Contingency tables organize data about two categorical variables into rows and columns, making it easy to spot patterns and calculate probabilities. Using these tables, you can determine joint, marginal, and conditional probabilities, and figure out whether two variables are actually related or independent.

Contingency Tables

Construction of contingency tables

A contingency table is a grid that summarizes how often each combination of two categorical variables occurs. One variable defines the rows, the other defines the columns, and each cell holds the count for that specific combination.

Here's a quick example. Suppose you survey 200 people about gender and favorite color:

	Blue	Red	Green	Row Total
Female	40	25	35	100
Male	30	30	40	100
Column Total	70	55	75	200

A few things to notice:

Each cell holds the frequency (count) for one specific combination, like "40 females prefer blue"
Marginal totals are the row and column sums along the edges of the table. They tell you the total for a single variable regardless of the other (e.g., 70 total people prefer blue, 100 total are female)
The grand total (bottom-right corner) is the total number of observations

Construction of contingency tables, 3.2 Visualizing Probabilities – Significant Statistics

Probability calculations from contingency tables

You can pull three types of probability straight from a contingency table. All of them use the same basic idea: divide a count by the appropriate total.

Marginal probability is the probability of a single event, ignoring the other variable. You use the marginal totals for this.

$P(A) = \frac{n(A)}{n}$

Using the table above: $P(\text{Blue}) = \frac{70}{200} = 0.35$ . That's the probability someone prefers blue, regardless of gender.

Joint probability is the probability of two events happening together. You use the count in a specific cell.

$P(A \cap B) = \frac{n(A \cap B)}{n}$

For example: $P(\text{Female and Blue}) = \frac{40}{200} = 0.20$ . That's the probability a randomly selected person is both female and prefers blue.

The difference matters. Marginal probability looks at one variable alone (using the totals on the margins). Joint probability looks at a specific combination of both variables (using an interior cell). Students often mix these up, so pay attention to whether the question asks about one category or two.

Construction of contingency tables, Fourfold and Contingency Tables - WikiLectures

Conditional probabilities in contingency tables

Conditional probability is the probability of one event occurring given that another event has already occurred. It's written as $P(A|B)$ , read "probability of $A$ given $B$ ."

The formula is:

$P(A|B) = \frac{P(A \cap B)}{P(B)} = \frac{n(A \cap B)}{n(B)}$

To calculate it from a contingency table:

Find the row or column that matches the "given" condition (the event after the "|")
Use only the numbers within that row or column as your working universe
Divide the relevant cell count by that row or column's marginal total

For example, what's the probability someone prefers red, given they are female?

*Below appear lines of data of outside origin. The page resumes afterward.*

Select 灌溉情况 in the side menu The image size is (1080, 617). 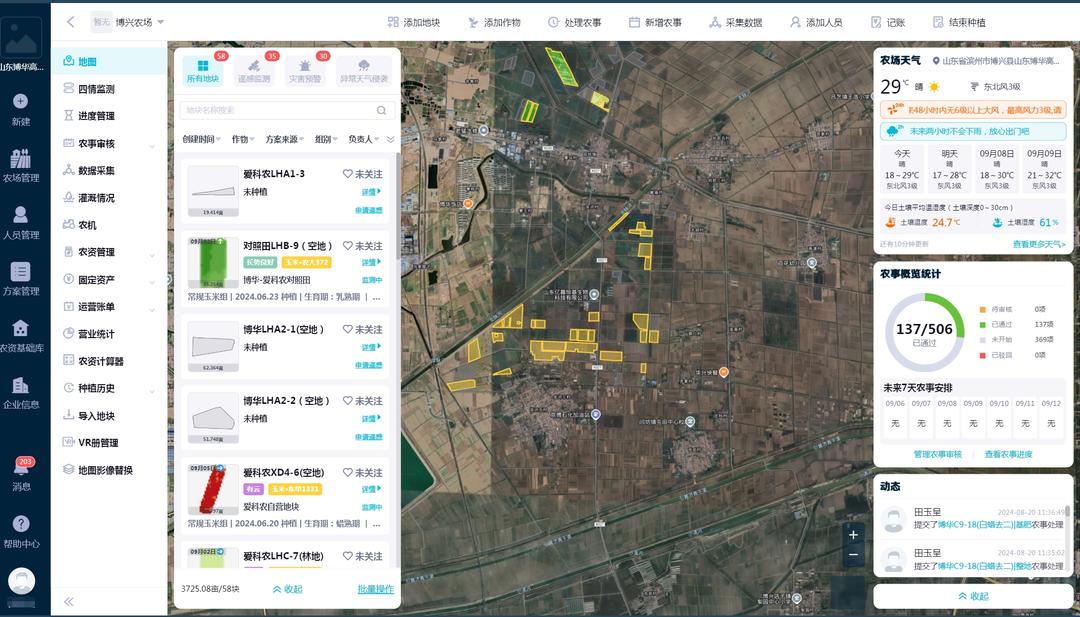pos(96,198)
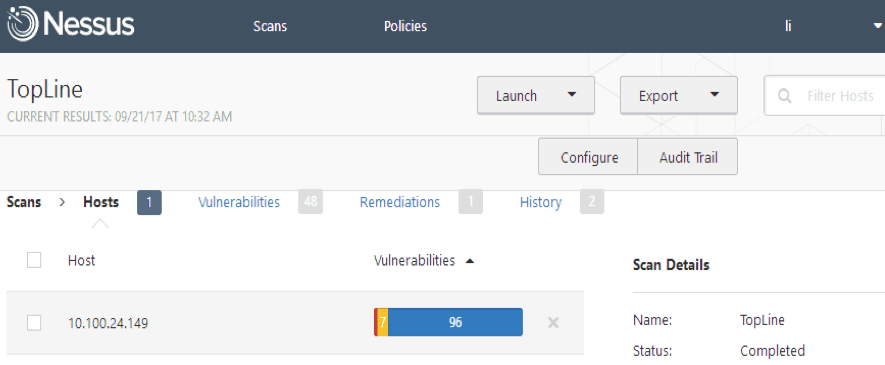Click the Hosts count badge 1
The width and height of the screenshot is (885, 365).
[149, 203]
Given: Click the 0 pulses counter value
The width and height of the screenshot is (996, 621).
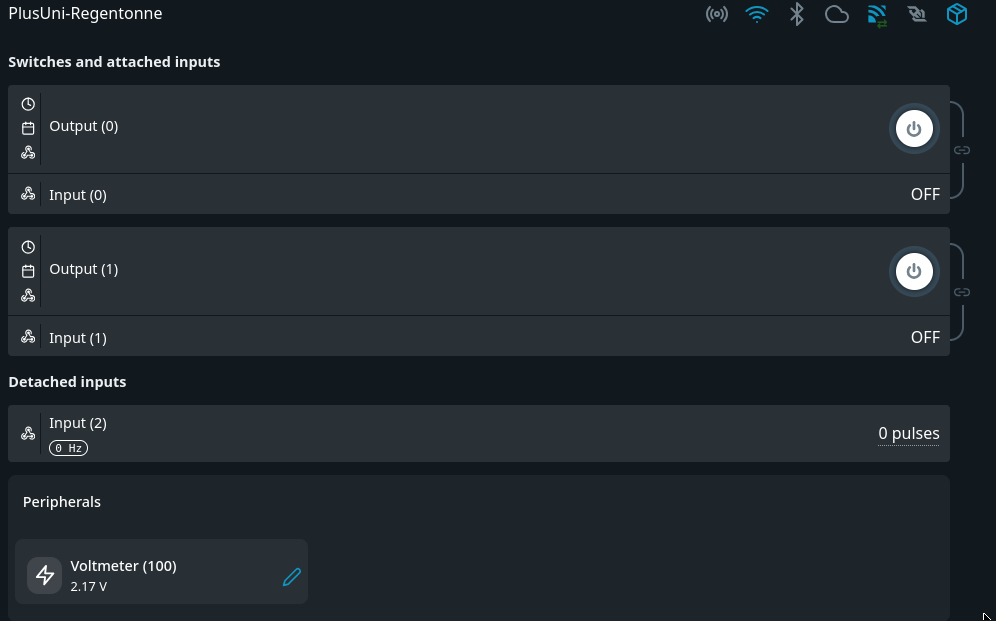Looking at the screenshot, I should coord(908,433).
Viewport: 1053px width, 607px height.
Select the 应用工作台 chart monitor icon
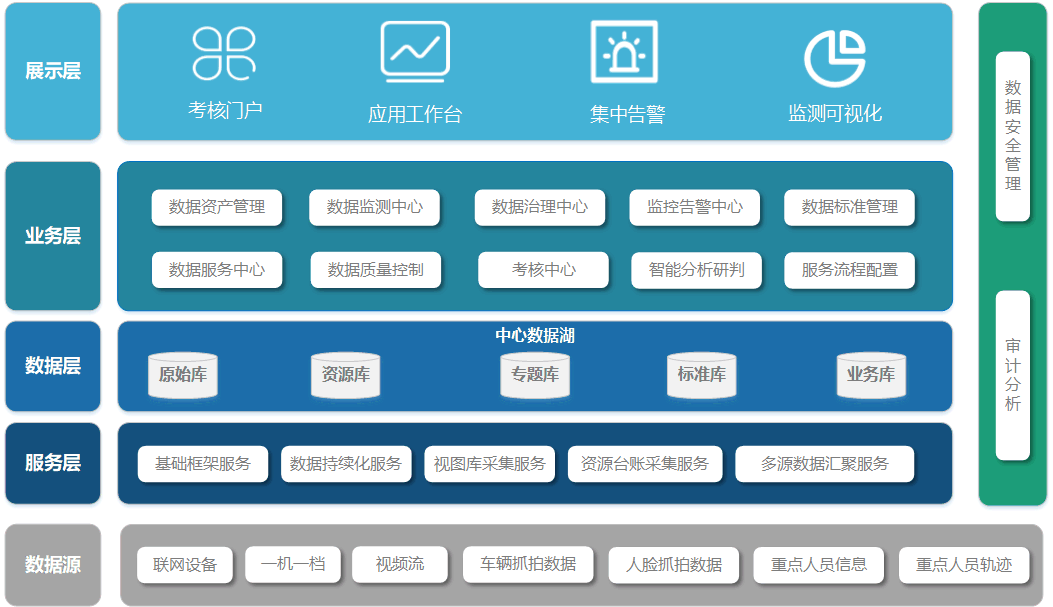click(x=415, y=52)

$P(\text{Red} | \text{Female}) = \frac{n(\text{Red and Female})}{n(\text{Female})} = \frac{25}{100} = 0.25$

Notice you're dividing by 100 (total females), not 200 (total people). The "given" condition shrinks your sample to just that subgroup.

Comparing conditional and marginal probabilities reveals whether the variables are related. Here, $P(\text{Red} | \text{Female}) = 0.25$ while $P(\text{Red}) = \frac{55}{200} = 0.275$ . These aren't equal, which hints that gender and color preference might be associated.

Association and Independence

Two categorical variables are independent if knowing the value of one tells you nothing about the other. In a contingency table, independence means the conditional probability equals the marginal probability for every category:

If $P(A|B) = P(A)$ for all categories, the variables are independent. If they're not equal, there's an association between the variables.

From the example above, $P(\text{Red} | \text{Female}) = 0.25$ but $P(\text{Red}) = 0.275$ . Since these differ, there's some association between gender and color preference in this sample.

To formally test whether an observed association is statistically significant (or just due to random chance), you'd use a chi-square test. That test relies on degrees of freedom, calculated as:

$df = (\text{number of rows} - 1) \times (\text{number of columns} - 1)$

For a 2×3 table like the one above: $df = (2-1)(3-1) = 2$ . You'll use this value when looking up critical values or p-values for the chi-square test.